Common Rejection

By Someone unknown
savior@athenet.net

I sit there and stare.
Bored out of my mind in a boring science class.
Listening to parties that don't include me, and conversations between my classmates.
I sit there, feeling a tightening feeling in my stomach and resisting the erge to scream out and ask why I wasn't included. Why they don't like me. Why I can't be more talkative in school. Why everyone is so very mean to me, even if I'm not mean to them.
It's the story of my life though. It happens everyday. This common rejection of mine feels like a curse. An evil curse someone cast upon me. You see, most of the time I dont' feel this way. I let it all pass. On most days I don't care what they think. I don't care if they dont' include me. If their mean to me and treat me like dirt. I just wish they could feel how its like to be in my shoes. Wish they could sit in class and listen to parties that don't include them, and conversations that they shouldn't get involved in or only face rejection even more.

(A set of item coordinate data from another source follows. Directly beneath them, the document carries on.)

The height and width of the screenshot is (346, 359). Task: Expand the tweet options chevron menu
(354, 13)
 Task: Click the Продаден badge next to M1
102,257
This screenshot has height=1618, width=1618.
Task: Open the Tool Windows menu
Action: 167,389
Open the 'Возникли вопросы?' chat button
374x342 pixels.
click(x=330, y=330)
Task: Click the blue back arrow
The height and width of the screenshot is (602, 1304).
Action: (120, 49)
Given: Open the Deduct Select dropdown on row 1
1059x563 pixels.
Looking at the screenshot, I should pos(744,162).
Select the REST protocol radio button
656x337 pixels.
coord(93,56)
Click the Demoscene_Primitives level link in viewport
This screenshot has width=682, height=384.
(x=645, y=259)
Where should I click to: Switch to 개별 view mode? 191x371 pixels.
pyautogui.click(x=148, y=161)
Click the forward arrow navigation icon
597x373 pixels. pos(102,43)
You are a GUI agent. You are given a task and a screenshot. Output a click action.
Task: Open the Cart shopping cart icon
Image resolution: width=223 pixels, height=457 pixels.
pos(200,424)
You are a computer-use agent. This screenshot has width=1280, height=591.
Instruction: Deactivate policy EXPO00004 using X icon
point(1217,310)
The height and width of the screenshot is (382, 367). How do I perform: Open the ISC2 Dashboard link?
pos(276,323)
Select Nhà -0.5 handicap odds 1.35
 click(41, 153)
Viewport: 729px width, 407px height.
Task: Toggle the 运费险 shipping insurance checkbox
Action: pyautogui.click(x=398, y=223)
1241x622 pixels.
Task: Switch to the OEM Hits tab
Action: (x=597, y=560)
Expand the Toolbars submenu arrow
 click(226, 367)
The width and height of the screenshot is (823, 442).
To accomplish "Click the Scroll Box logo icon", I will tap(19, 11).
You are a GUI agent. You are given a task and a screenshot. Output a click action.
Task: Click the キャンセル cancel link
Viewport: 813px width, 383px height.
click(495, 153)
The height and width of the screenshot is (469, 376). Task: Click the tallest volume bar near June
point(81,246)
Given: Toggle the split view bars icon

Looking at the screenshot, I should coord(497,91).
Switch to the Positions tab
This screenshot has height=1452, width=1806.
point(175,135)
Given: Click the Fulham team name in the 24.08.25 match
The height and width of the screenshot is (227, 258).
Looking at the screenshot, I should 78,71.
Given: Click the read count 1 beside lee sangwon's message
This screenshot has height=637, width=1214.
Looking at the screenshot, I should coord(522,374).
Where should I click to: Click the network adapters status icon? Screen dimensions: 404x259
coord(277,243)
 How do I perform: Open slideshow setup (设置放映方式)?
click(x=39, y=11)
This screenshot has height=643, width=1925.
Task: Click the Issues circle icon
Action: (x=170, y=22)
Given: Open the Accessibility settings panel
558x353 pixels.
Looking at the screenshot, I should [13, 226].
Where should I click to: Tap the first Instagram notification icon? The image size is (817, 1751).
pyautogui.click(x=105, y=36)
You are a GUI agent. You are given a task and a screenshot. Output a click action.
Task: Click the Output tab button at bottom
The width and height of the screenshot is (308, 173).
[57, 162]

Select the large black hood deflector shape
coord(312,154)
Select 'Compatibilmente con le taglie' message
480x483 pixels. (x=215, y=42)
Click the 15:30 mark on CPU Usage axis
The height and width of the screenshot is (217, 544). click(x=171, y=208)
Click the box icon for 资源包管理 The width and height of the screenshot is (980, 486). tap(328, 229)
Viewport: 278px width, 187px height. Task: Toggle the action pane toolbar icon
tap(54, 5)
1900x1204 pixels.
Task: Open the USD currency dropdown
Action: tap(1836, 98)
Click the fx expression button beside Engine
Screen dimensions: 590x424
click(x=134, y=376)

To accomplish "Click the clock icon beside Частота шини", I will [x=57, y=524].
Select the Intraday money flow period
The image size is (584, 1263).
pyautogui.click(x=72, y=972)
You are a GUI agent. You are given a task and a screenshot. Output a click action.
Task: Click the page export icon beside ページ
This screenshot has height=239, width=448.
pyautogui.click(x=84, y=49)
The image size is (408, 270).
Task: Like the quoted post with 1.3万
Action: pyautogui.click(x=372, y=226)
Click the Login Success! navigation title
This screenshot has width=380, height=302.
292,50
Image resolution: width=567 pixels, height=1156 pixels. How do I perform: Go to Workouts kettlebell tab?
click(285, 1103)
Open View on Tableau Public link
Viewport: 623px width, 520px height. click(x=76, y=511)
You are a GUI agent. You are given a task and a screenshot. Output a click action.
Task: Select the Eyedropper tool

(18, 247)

On most days, as I stated upove, I never notice it as much. Its just on bad days that I do. I have friends and they help me get through. Most of this rejection is only in my mind. It feels like it isn't though. Like in a club I'm in, where we could pick groups. I suggested we should all be together, my friends of mine and some boys. I was completely left out in that idea and they all joined together. Leaving me and my other friend out. I think to myself; it doesn't matter. We'll do better with out them. Better than if they were with us. Its true, I know it. I just wish I wasn't left out again. Left out by my very own friends. Like with the party.
It makes me feel better to think though, that I'm not the only one out there who feels the same way I do. There are others and my other friend is direct proof. I can't help it if I'm not good enough, or smart enough, or talkative enough. I'm me and thats all that counts. Besides it makes me feel better also to think, there is one who will never leave me out. Who loves me for who I am. Despite what others may think, He exists, and someday I will join Him, in the kingdom of heaven.